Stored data
• • • • •

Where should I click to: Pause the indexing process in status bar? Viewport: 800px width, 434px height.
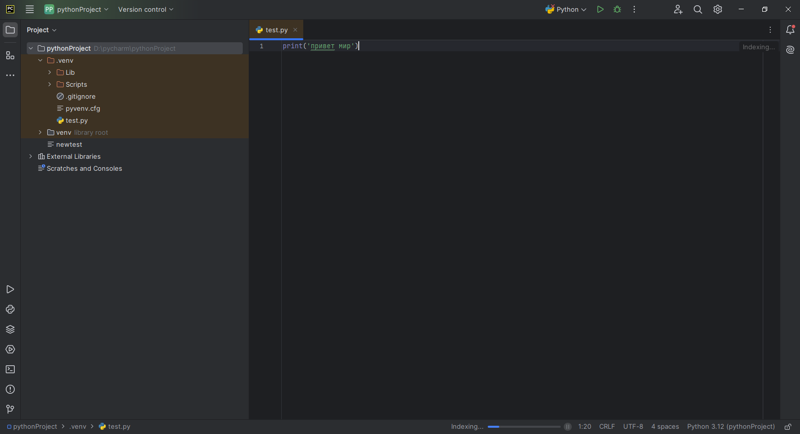[568, 427]
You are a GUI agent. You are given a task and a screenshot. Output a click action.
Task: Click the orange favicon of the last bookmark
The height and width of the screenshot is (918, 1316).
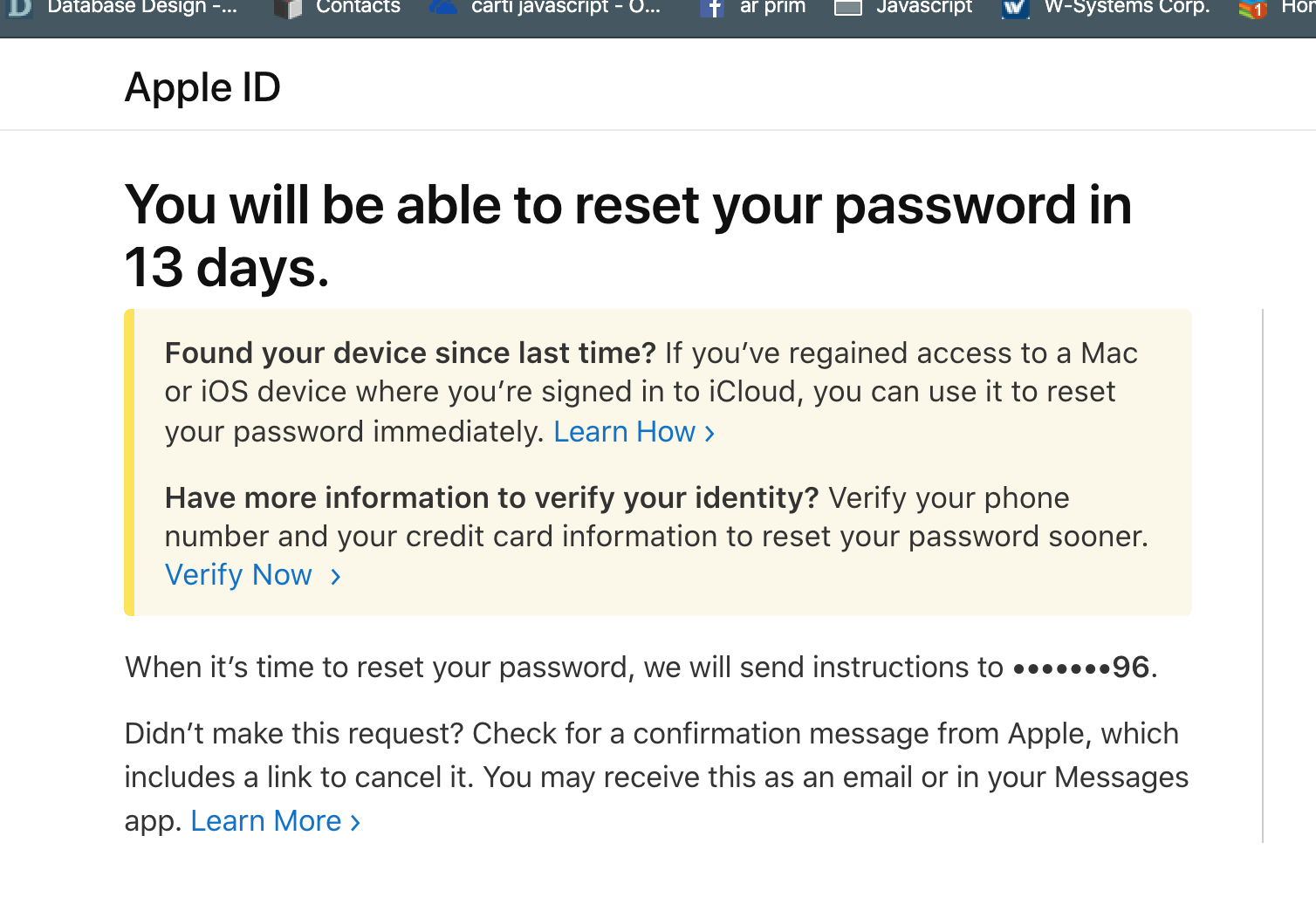1252,9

• • • • •

WHAT NEEDS TO BE DONE ::
Omitting the pictures, repeat all entries exactly.

ANSWER ::
Where should I click to: Pause the indexing process in status bar? Viewport: 800px width, 434px height.
[568, 427]
You are a GUI agent. You are given a task and a screenshot. Output a click action.
Task: Click the orange favicon of the last bookmark
The height and width of the screenshot is (918, 1316).
1252,9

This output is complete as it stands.